◆ **Provided data**
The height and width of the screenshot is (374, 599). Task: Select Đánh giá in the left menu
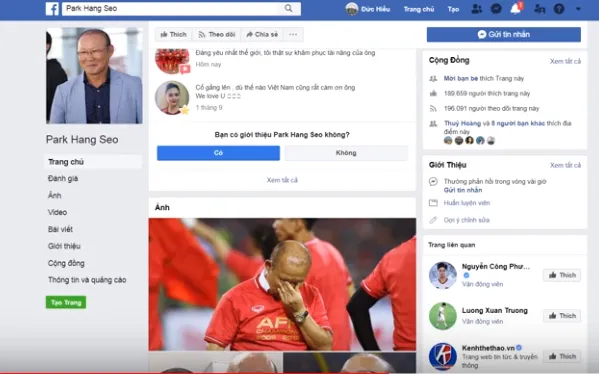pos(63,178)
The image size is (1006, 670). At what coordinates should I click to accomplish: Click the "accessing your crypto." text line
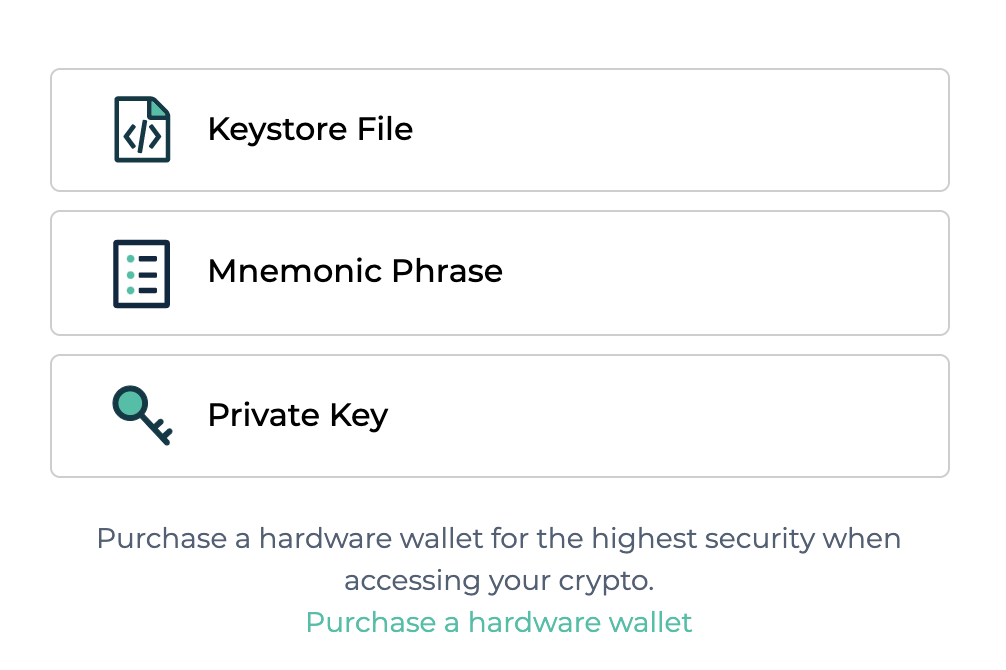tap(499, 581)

==

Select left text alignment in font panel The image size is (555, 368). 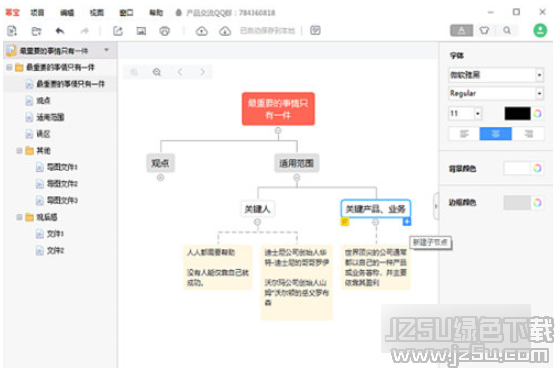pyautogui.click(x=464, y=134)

◆ **Stated goal**
Please output the records from the line containing "The image size is (1006, 670)." through the line containing "tap(499, 581)", word for word, without the pictures.

◆ **Task output**
The image size is (1006, 670). At what coordinates should I click to accomplish: Click the "accessing your crypto." text line
tap(499, 581)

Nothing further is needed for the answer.